EXERCISE OBJECTIVE: Please print the data shown below without any alteration.

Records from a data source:
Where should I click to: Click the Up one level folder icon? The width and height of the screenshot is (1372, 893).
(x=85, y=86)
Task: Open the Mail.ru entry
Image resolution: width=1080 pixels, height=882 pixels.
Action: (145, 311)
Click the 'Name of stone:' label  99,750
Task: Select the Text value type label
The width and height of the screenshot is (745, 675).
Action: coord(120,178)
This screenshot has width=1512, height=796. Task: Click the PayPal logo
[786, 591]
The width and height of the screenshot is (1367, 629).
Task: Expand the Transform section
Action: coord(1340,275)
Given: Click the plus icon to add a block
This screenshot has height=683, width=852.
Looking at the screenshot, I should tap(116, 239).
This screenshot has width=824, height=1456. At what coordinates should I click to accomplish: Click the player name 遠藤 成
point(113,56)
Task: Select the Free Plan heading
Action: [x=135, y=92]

TASK SOLUTION:
Where should I click to: Click the Up one level folder icon? The width and height of the screenshot is (1372, 893).
(x=85, y=86)
Task: Open the Mail.ru entry
Image resolution: width=1080 pixels, height=882 pixels.
Action: (145, 311)
Click the 'Name of stone:' label  99,750
Task: Select the Text value type label
The width and height of the screenshot is (745, 675).
Action: coord(120,178)
This screenshot has width=1512, height=796. Task: Click the PayPal logo
[786, 591]
The width and height of the screenshot is (1367, 629).
Task: Expand the Transform section
Action: coord(1340,275)
Given: Click the plus icon to add a block
This screenshot has height=683, width=852.
Looking at the screenshot, I should tap(116, 239).
This screenshot has width=824, height=1456. At what coordinates should I click to accomplish: Click the player name 遠藤 成
point(113,56)
Task: Select the Free Plan heading
Action: [x=135, y=92]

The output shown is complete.